В средних отчаянных классах Сапожникова опять трогать было нельзя - он изобретателем стал, а в лидеры не пошел. А в старших хитрых классах Сапожников уже боксом занимался и набил морду самому хитрому, но сам опять в лидеры не пошел. Так и жил как собака на сене, ни себе, ни другим. Поэтому отношение к нему было сложное. Но об этом потом. А теперь, в шестом классе, он ехал на верхней полке в пионерлагерь, который как раз оказался в городе Калязине, поскольку школа была у электрокомбината подшефной.
А у Дунаева опять Нюру увели.
Глава 4 ЗЕЛЕНЫЕ ЯБЛОКИ
– Старики, сколько до Вереи?
– крикнул шофер.
– Двадцать километров, -ответили мальчики.
И они с Сапожниковым поехали дальше и въехали и лесок с длинными тенями через голубое шоссе, и в опущенное окошко влетал запах хвои, и тут шофер опять рассказал историю, похожую на куриный помет, и ехать с ним надо было еще двадцать километров. Поворот замелькал полосатыми столбиками, еще поворот - и московское такси съехали на базарную площадь городка, лучше которого не бывает.
Там напротив торговых рядов с уютными магазинчиками был сквер, где стояли цементные памятники партизанам на мраморных постаментах со старых кладбищ.
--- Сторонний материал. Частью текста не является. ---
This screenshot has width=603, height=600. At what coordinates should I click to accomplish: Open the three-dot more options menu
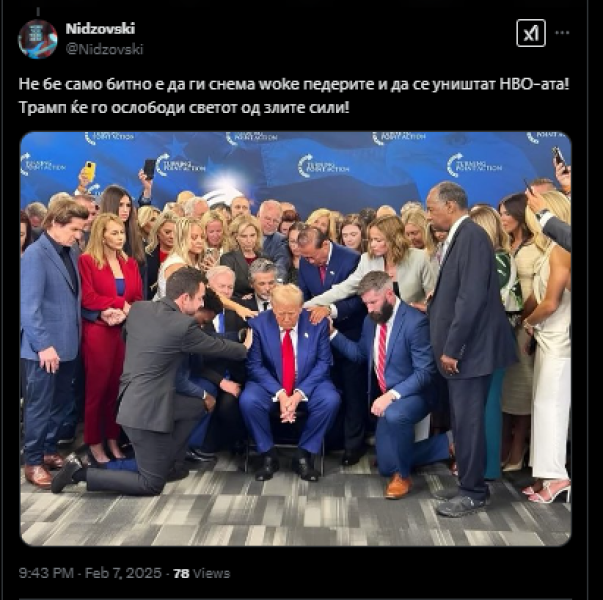562,33
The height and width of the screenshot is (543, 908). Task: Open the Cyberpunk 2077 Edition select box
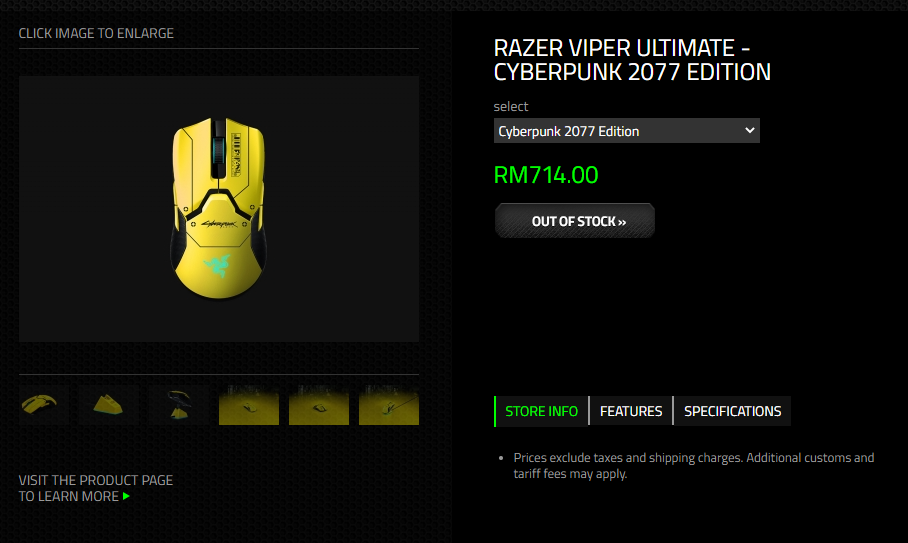pos(627,131)
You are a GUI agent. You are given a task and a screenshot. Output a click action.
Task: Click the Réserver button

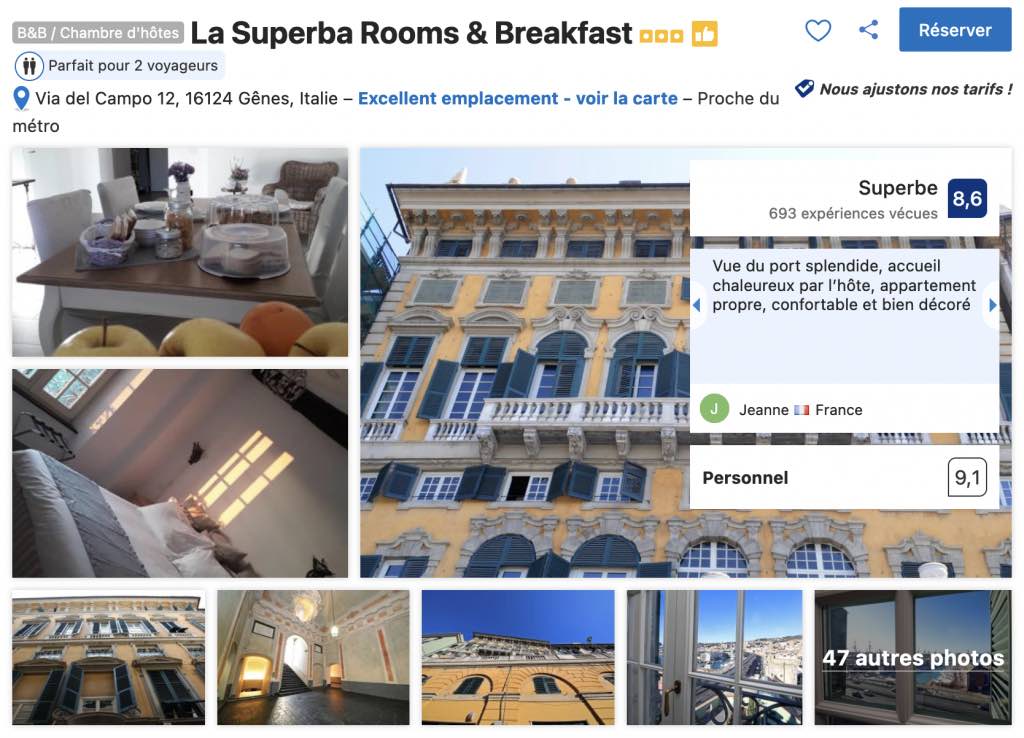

Там в тени рейсового автобуса лошади жевали сено. Там к мебельному магазину была привязана корова. Там длинноволосый юноша в джинсах с чешским перстнем на руке гнал караван гусей мимо известковой стены церкви. Там на мотоцикле с коляской везли матрац.
И Сапожников повеселел немножко.
Ныряя в колеях, такси покатило вниз, к реке, по немощеной улице, и внимательные прохожие провожали московский номер сощуренными глазами. Машина остановилась у палисадника, за которым виднелся дом с недостроенной верандой, и Сапожников вылез на солнце.
Он размял затекшие ноги и поболтал подолом рубахи, чтобы остудить тело, прилипшее к нейлону, и шофер намекнул ему на обратный порожний рейс до Москвы. Но Сапожников не поддался, он помнил гнусное водителево оживление и различные интересные истории о бабах и студентках, которые его кормили и одевали и давали выпить и закусить, и как он сначала копил на аккордеон "Скандале" или "Хохнер", а потом подумал, что тут и на "Москвич" натянешь, и как он говорил: "Я на деньги легкий", и как его в детстве зажимали родители, и он этого им не забудет. II Сапожников дал ему двугривенный поверх счетчика и объяснил, что в машине воняет куриным пометом. А шофер вдруг понял, в чем дело, и растерялся, так как его сбила с толку заграничная рубаха клиента, и медленно уехал, упрекая Сапожникова все же глазами за скупость.